Yorumcular iyi giyiniyor
* Beşiktaş tarihinde, Samet Aybaba, Ulvi Güveneroğlu, Recep Çetin, Tayfur Havutçu ve Ertuğrul Sağlam gibi isimlere büyük saygı duyuyorum. Benim izlediklerime göre Sergen Yalçın, topa olan hakimiyeti, tekniği ve zekasıyla ne kadar harika bir futbolcu olduğunu tüm dünyaya gösterdi. O bence çok özel bir futbolcu. Türkiye’de çok eleştirilmiş bir futbolcu. Çünkü yeteneği Tanrı tarafından verilmiş futbolcuların çok çalışmalarına gerek yoktur. Bu nedenle çok eleştirilirler ama böyle yetenekler ne yapacağını çok iyi bilirler. Bir takımda böyle bir oyuncunuz varsa etrafını başka isimlerle çevirdiğinizde bir hoca olarak işiniz çok kolaydır.
* Ekranlardaki tartışma programlarını yakından takip etmiyorum ama ara sıra gözüme takıldıkları olmuştur. Buradaki programlarda kılık, kıyafet ve çıkan kişilerin kaliteleri olsun son derece verimli oluyorlar. Çek Cumhuriyeti’nde tişörtle çıkıyorlar ama buradakiler takım elbise ve gömlek giyiyor.

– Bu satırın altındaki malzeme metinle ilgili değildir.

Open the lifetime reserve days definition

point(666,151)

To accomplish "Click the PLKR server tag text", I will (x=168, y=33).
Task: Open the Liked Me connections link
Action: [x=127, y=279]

* Çok yoğun bir tempoda çalıştığımız için pek sanat etkinliklerine katılamıyorum. Halbuki dizimden sakatlandığım sırada beni özel olarak çalıştıran kondisyonerim Aleş Kaplan bana sık sık tiyatroya ve sanat galerilerine gitmemi söylerdi. Bu tür aktivitelerin futbolcunun zihnini daha da açacağını belirterek benimle sanat ve felsefe hakkında konuşurdu. Maalesef Türkiye’de bu tür aktiviteler için fırsatım olmuyor ama kendi ülkemde olsam sanırım sanat galerilerini çok gezerdim.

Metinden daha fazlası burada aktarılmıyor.